> EXCERPT PROVIDED
If you find you like the higher priced mics, you might want to try Steven Slate's VMS mic. It is a large condenser mic with a flat sound. I actually kind of like it as it is. But it comes with a lot of simulations. I think the AKG C12 is supposed to be good for women's voices and one of it's simulators is the equivalent.


----------



## paularthur (Apr 10, 2019)

shure sm7b with a cloudlifter.


----------



## Nick Batzdorf (Apr 10, 2019)

paularthur said:


> shure sm7b with a cloudlifter.



That's the mic everyone uses for spoken voice, and some people use it for vocals. I haven't used one, but my sense is that it's more of a safe choice and very forgiving mic than an ideal one for a folksy voice. It's a dynamic mic, and if I had my druthers I probably wouldn't use one for this kind of intimate, detailed voice.

Again, I haven't actually used an SM7b, so maybe my impression (based on hearing it a lot in comparisons and asking a bunch of audio snobs on rec.audio.pro  ) is off. I did research that mic, though, because I was hoping to land a gig that might have wanted it.



dzilizzi said:


> I think the AKG C12 is supposed to be good for women's voices and one of it's simulators is the equivalent.



That's an interesting idea - a simulator. C12s are very expensive, and they either sound great on something or not that good.


----------



## paularthur (Apr 10, 2019)

Nick Batzdorf said:


> That's the mic everyone uses for spoken voice, and some people use it for vocals. I haven't used one, but my sense is that it's more of a safe choice and very forgiving mic than an ideal one for a folksy voice. It's a dynamic mic, and if I had my druthers I probably wouldn't use one for this kind of intimate, detailed voice.
> 
> Again, I haven't actually used an SM7b, so maybe my impression (based on hearing it a lot in comparisons and asking a bunch of audio snobs on rec.audio.pro  ) is off. I did research that mic, though, because I was hoping to land a gig that might have wanted it.




I have a sm7 and sm7b i use them for both podcasts and vocals, the cloudlifter gives it that juice. Another good mic i've used for soft voices is the neuman tlm103... and then of course a c800 but i've only used that at someone else's studio..


----------



## Nick Batzdorf (Apr 11, 2019)

^ I agree with everything in that post.


----------



## fustrun (Apr 11, 2019)

SM7b is on the list however i am totally aiming for a ribbon or condenser mics.


----------



## GtrString (Apr 12, 2019)

start with the u47's, then the u87's. Everything after that will be completely chance


----------



## Hasici (Apr 13, 2019)

How about the sleeper rode NT-1 (not the NT-1A). Colorless and response is flat like a pancake. You can literally dial any sound as the mic is nearly transparent.


----------



## storyteller (Apr 13, 2019)

For breathy/tubey, I think the Avantone CV12 is great in that price range. It was used on Taylor Swifts first two albums (and maybe others afterwards). Probably not best suited for the Adele-like voice though.

*EDIT: *Just thinking about it, I'd also say the Rode K2 is another exceptional mic/value for this purpose in your price range. I had one years ago and loved every single recording from it.


----------

> WHAT TO DO
**A.** In the microphone thread, why does Hasici say you can dial any sound with the Rode NT-1?
**B.** From the microphone thread, write out the stretch from "## Hasici (Apr" through "recording from it.".

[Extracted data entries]
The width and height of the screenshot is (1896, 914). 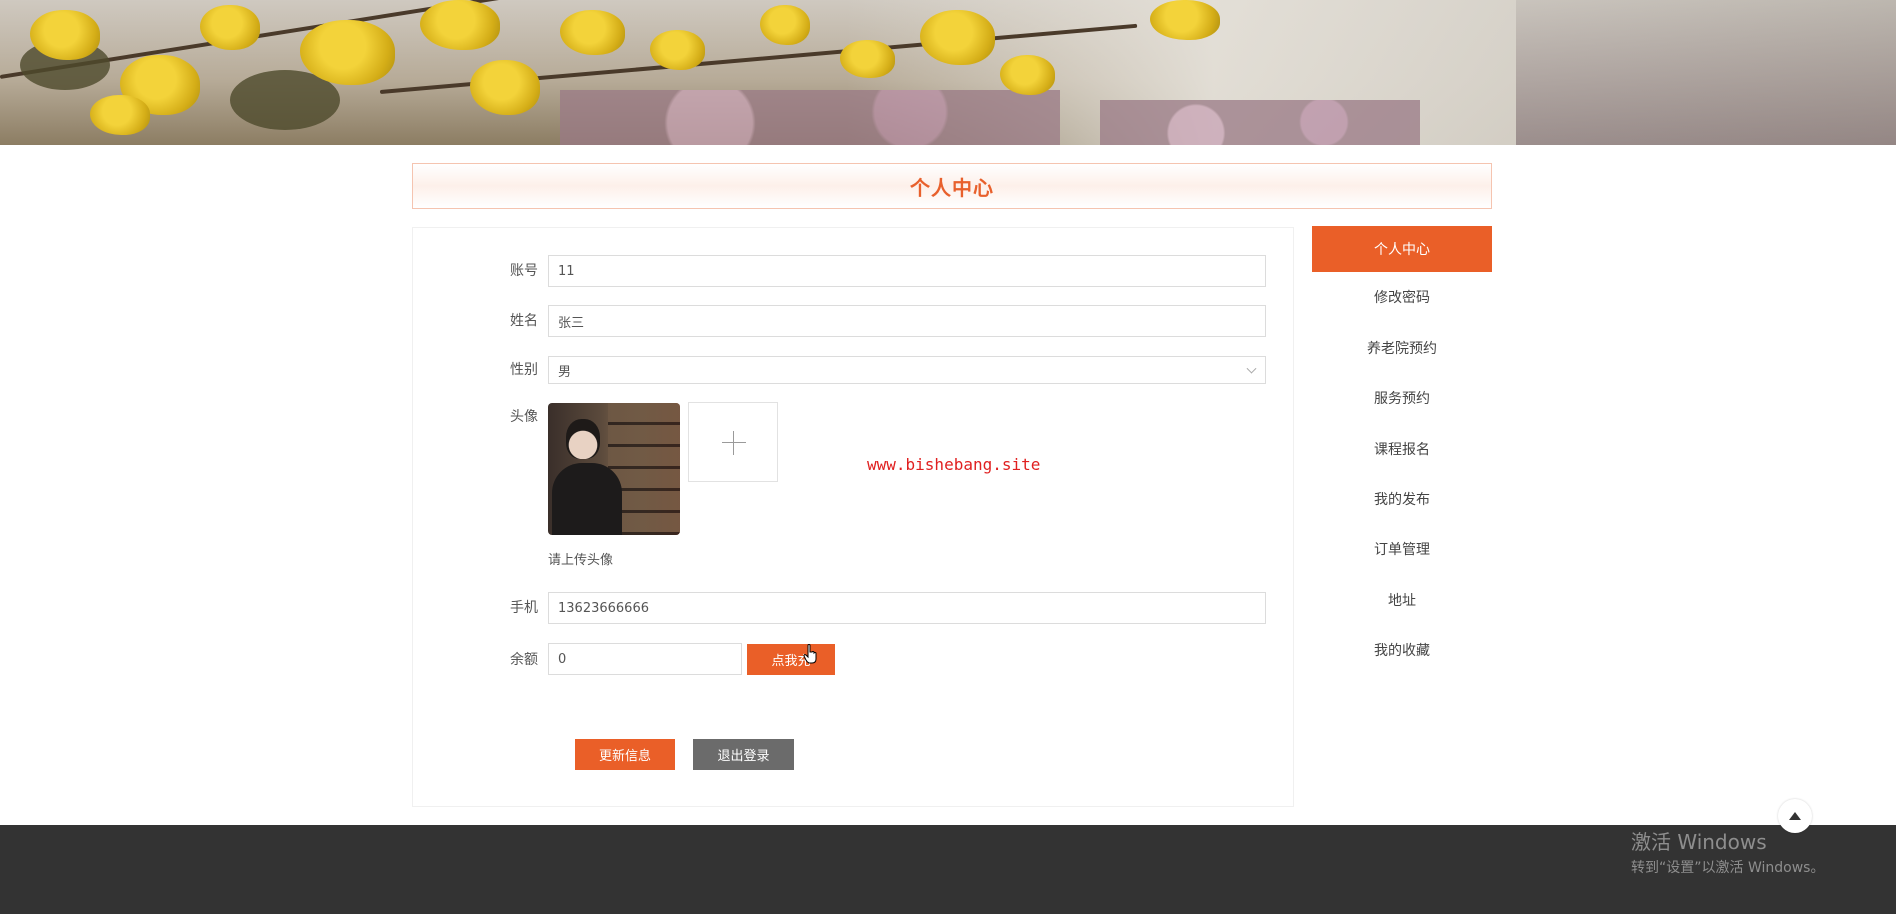 I want to click on side-menu-item-address: 地址, so click(x=1402, y=600). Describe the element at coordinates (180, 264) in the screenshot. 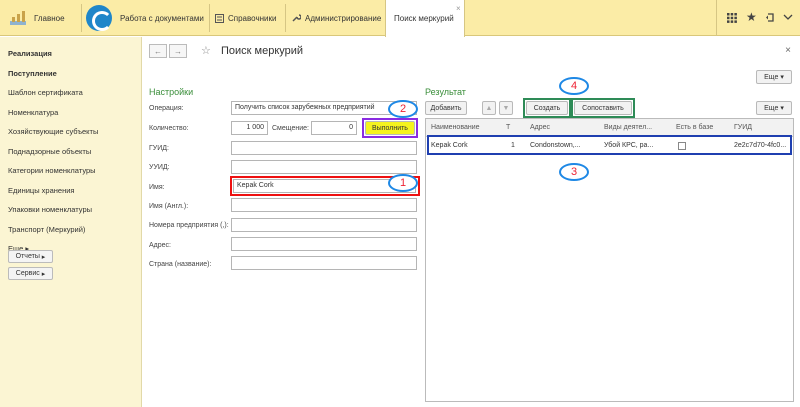

I see `country-label: Страна (название):` at that location.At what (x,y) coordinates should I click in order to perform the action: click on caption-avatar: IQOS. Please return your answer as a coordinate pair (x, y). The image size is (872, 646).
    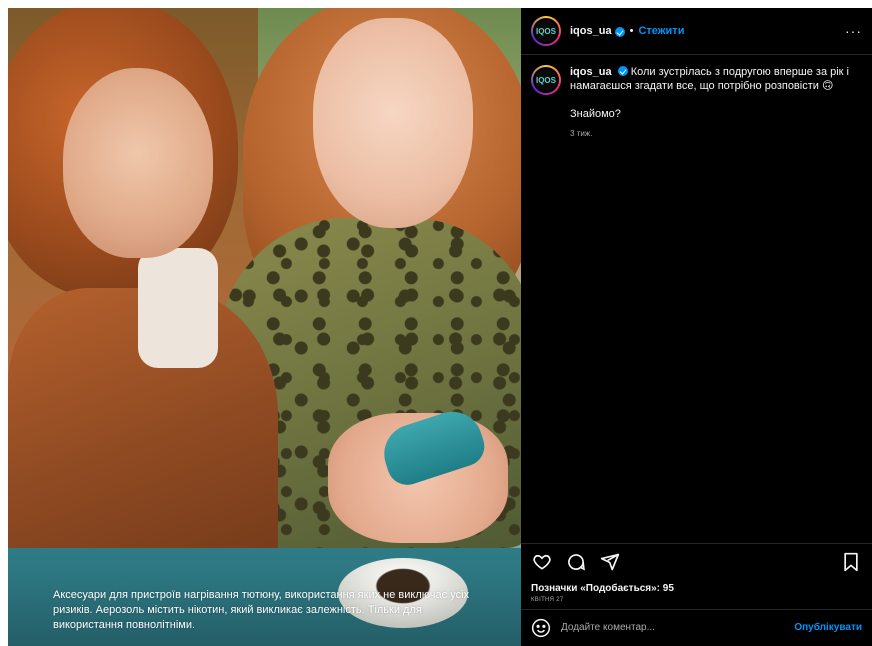
    Looking at the image, I should click on (546, 80).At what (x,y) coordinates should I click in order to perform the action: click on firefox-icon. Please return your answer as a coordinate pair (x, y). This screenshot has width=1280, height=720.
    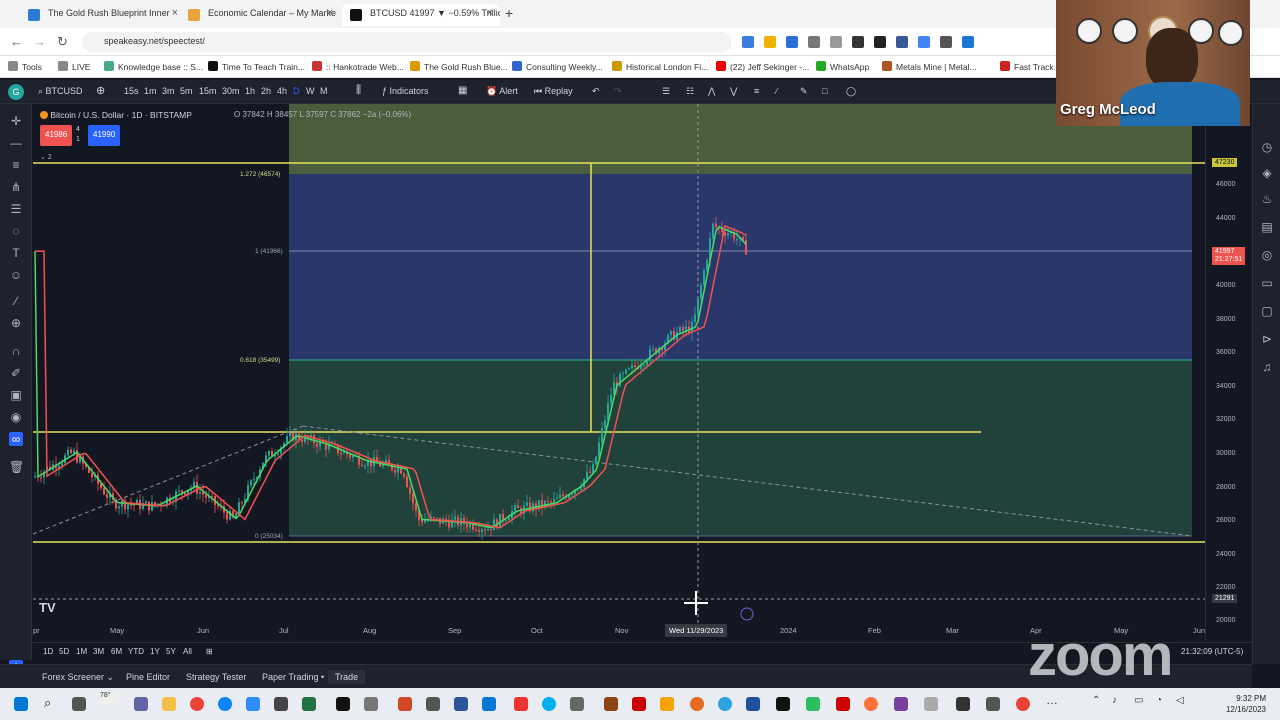
    Looking at the image, I should click on (871, 704). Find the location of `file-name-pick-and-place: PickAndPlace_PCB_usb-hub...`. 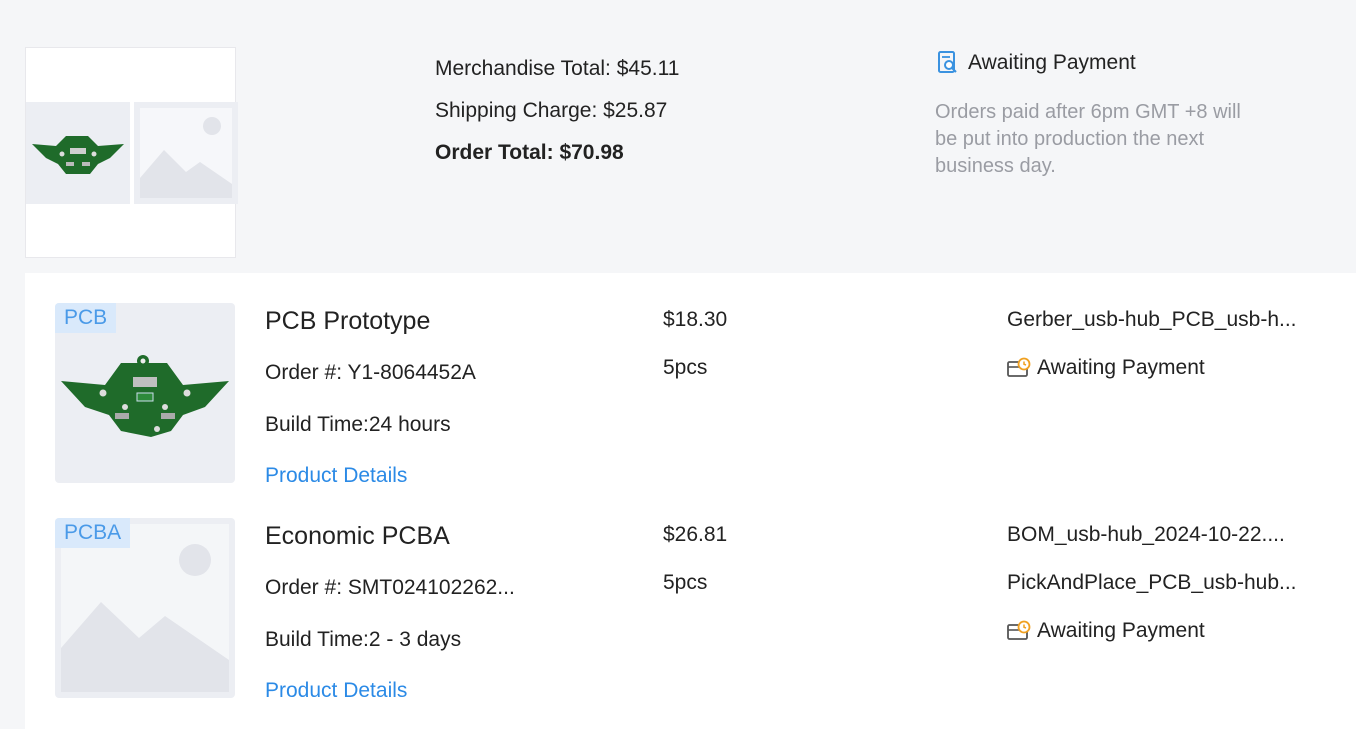

file-name-pick-and-place: PickAndPlace_PCB_usb-hub... is located at coordinates (1157, 583).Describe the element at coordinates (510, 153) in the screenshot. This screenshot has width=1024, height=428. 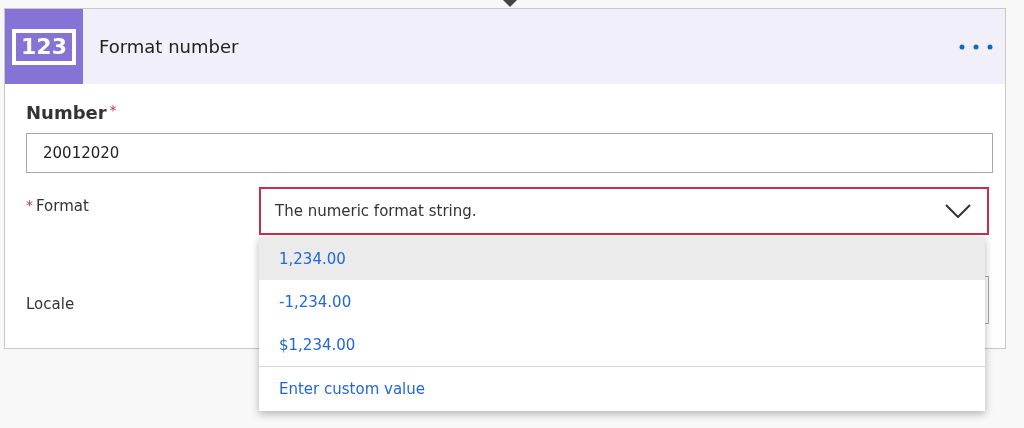
I see `number-input: 20012020` at that location.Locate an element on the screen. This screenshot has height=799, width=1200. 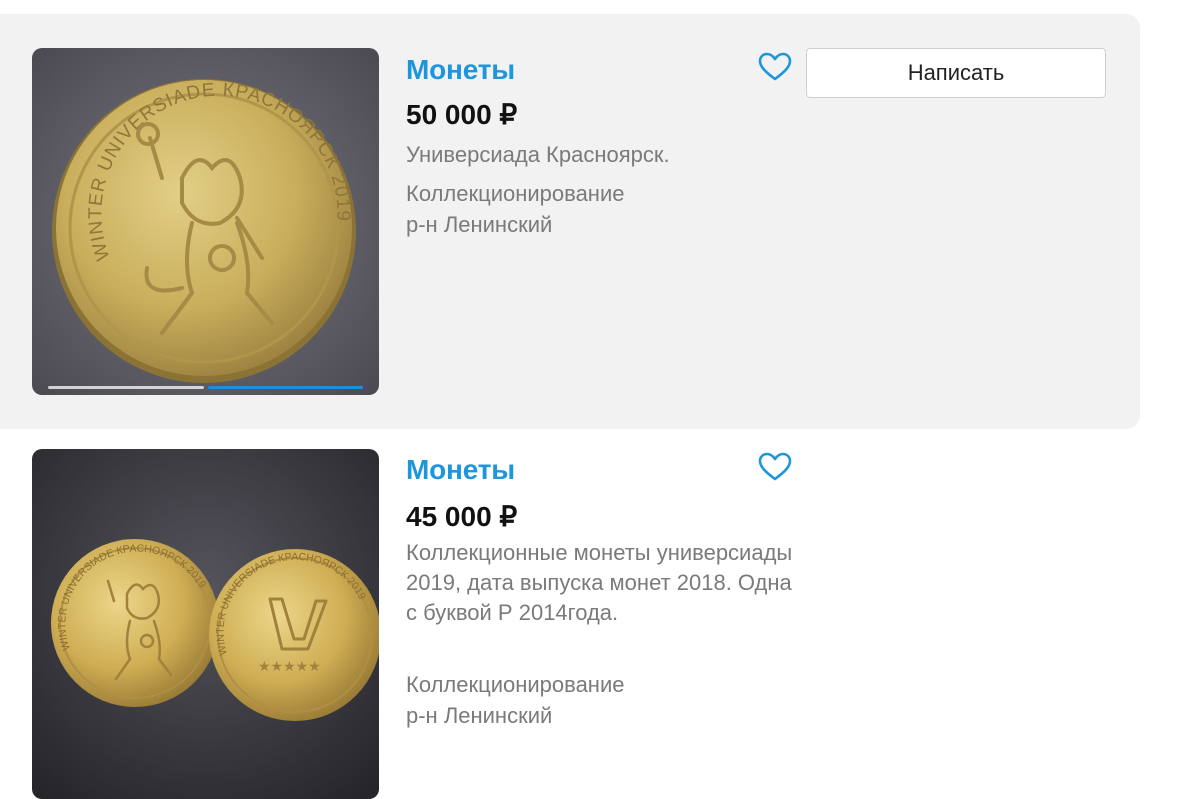
listing-photo: WINTER UNIVERSIADE КРАСНОЯРСК 2019 is located at coordinates (206, 222). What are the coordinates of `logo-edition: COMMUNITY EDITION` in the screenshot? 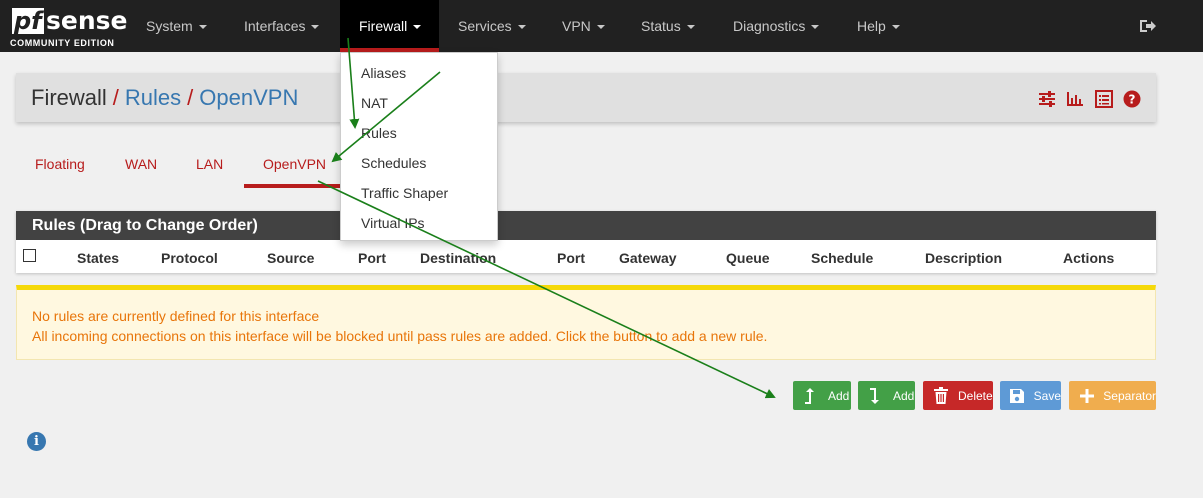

> PROBLEM SOLUTIONS
**A.** Hasici says the NT-1 is nearly transparent. It is colorless and has a response as flat as a pancake, so you can dial in any sound.

**B.**
## Hasici (Apr 13, 2019)

How about the sleeper rode NT-1 (not the NT-1A). Colorless and response is flat like a pancake. You can literally dial any sound as the mic is nearly transparent.


----------



## storyteller (Apr 13, 2019)

For breathy/tubey, I think the Avantone CV12 is great in that price range. It was used on Taylor Swifts first two albums (and maybe others afterwards). Probably not best suited for the Adele-like voice though.

*EDIT: *Just thinking about it, I'd also say the Rode K2 is another exceptional mic/value for this purpose in your price range. I had one years ago and loved every single recording from it.